**Instructions to follow**
Starting at the line that holds "You are a computer-use", copy every line exactly through the end of the data, and no others.

Collected data entries:
%%
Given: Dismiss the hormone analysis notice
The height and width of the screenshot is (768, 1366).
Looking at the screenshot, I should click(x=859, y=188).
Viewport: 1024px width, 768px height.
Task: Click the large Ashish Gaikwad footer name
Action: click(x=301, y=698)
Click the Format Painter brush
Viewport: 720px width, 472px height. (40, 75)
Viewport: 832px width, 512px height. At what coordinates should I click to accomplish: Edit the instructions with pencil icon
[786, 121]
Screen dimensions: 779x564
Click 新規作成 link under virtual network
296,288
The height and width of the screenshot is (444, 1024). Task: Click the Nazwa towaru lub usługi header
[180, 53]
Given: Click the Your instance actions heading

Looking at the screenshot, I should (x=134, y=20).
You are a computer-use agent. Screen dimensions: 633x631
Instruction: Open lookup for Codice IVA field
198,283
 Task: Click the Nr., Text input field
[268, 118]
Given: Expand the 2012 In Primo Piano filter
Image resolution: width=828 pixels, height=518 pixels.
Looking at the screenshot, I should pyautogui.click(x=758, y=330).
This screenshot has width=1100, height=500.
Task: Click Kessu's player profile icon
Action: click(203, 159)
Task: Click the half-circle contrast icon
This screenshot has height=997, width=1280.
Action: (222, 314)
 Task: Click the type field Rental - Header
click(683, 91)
%%
**Solution to this task**
You are a computer-use agent. Screen dimensions: 633x631
Instruction: Open lookup for Codice IVA field
198,283
 Task: Click the Nr., Text input field
[268, 118]
Given: Expand the 2012 In Primo Piano filter
Image resolution: width=828 pixels, height=518 pixels.
Looking at the screenshot, I should pyautogui.click(x=758, y=330).
This screenshot has width=1100, height=500.
Task: Click Kessu's player profile icon
Action: click(203, 159)
Task: Click the half-circle contrast icon
This screenshot has height=997, width=1280.
Action: (222, 314)
 Task: Click the type field Rental - Header
click(683, 91)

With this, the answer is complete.